◆ Dataset excerpts:

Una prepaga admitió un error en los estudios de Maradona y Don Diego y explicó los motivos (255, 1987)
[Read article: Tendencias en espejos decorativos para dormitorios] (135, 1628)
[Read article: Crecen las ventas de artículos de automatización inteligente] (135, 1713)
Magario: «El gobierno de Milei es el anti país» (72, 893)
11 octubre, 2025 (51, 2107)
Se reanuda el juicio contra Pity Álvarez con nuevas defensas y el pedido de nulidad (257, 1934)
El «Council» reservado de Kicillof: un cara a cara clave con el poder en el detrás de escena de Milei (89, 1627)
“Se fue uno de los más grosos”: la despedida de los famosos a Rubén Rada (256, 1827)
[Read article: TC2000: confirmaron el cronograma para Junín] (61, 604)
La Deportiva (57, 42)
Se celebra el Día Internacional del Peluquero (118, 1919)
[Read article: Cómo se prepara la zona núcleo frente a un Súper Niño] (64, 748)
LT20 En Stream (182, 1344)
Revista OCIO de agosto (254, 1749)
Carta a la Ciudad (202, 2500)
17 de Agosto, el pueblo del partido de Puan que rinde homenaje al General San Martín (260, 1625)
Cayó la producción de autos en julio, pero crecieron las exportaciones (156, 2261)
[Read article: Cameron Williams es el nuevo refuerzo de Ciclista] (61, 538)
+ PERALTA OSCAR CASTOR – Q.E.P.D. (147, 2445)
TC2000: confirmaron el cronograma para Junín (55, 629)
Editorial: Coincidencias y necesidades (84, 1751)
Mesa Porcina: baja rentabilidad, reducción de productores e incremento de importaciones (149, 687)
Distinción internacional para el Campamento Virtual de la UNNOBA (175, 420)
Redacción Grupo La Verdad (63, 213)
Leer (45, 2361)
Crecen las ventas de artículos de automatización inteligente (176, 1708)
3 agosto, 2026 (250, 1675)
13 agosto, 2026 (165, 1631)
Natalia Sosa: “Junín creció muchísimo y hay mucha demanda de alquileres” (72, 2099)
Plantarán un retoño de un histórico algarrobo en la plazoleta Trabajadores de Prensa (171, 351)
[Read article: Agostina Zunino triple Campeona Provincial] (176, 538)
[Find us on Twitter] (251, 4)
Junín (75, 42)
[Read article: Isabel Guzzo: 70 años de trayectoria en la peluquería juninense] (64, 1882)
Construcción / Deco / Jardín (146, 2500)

◆ Work instructions:
Repeat each record in full; every line must match exactly.

◆ Response:
Una prepaga admitió un error en los estudios de Maradona y Don Diego y explicó los motivos (255, 1987)
[Read article: Tendencias en espejos decorativos para dormitorios] (135, 1628)
[Read article: Crecen las ventas de artículos de automatización inteligente] (135, 1713)
Magario: «El gobierno de Milei es el anti país» (72, 893)
11 octubre, 2025 (51, 2107)
Se reanuda el juicio contra Pity Álvarez con nuevas defensas y el pedido de nulidad (257, 1934)
El «Council» reservado de Kicillof: un cara a cara clave con el poder en el detrás de escena de Milei (89, 1627)
“Se fue uno de los más grosos”: la despedida de los famosos a Rubén Rada (256, 1827)
[Read article: TC2000: confirmaron el cronograma para Junín] (61, 604)
La Deportiva (57, 42)
Se celebra el Día Internacional del Peluquero (118, 1919)
[Read article: Cómo se prepara la zona núcleo frente a un Súper Niño] (64, 748)
LT20 En Stream (182, 1344)
Revista OCIO de agosto (254, 1749)
Carta a la Ciudad (202, 2500)
17 de Agosto, el pueblo del partido de Puan que rinde homenaje al General San Martín (260, 1625)
Cayó la producción de autos en julio, pero crecieron las exportaciones (156, 2261)
[Read article: Cameron Williams es el nuevo refuerzo de Ciclista] (61, 538)
+ PERALTA OSCAR CASTOR – Q.E.P.D. (147, 2445)
TC2000: confirmaron el cronograma para Junín (55, 629)
Editorial: Coincidencias y necesidades (84, 1751)
Mesa Porcina: baja rentabilidad, reducción de productores e incremento de importaciones (149, 687)
Distinción internacional para el Campamento Virtual de la UNNOBA (175, 420)
Redacción Grupo La Verdad (63, 213)
Leer (45, 2361)
Crecen las ventas de artículos de automatización inteligente (176, 1708)
3 agosto, 2026 (250, 1675)
13 agosto, 2026 (165, 1631)
Natalia Sosa: “Junín creció muchísimo y hay mucha demanda de alquileres” (72, 2099)
Plantarán un retoño de un histórico algarrobo en la plazoleta Trabajadores de Prensa (171, 351)
[Read article: Agostina Zunino triple Campeona Provincial] (176, 538)
[Find us on Twitter] (251, 4)
Junín (75, 42)
[Read article: Isabel Guzzo: 70 años de trayectoria en la peluquería juninense] (64, 1882)
Construcción / Deco / Jardín (146, 2500)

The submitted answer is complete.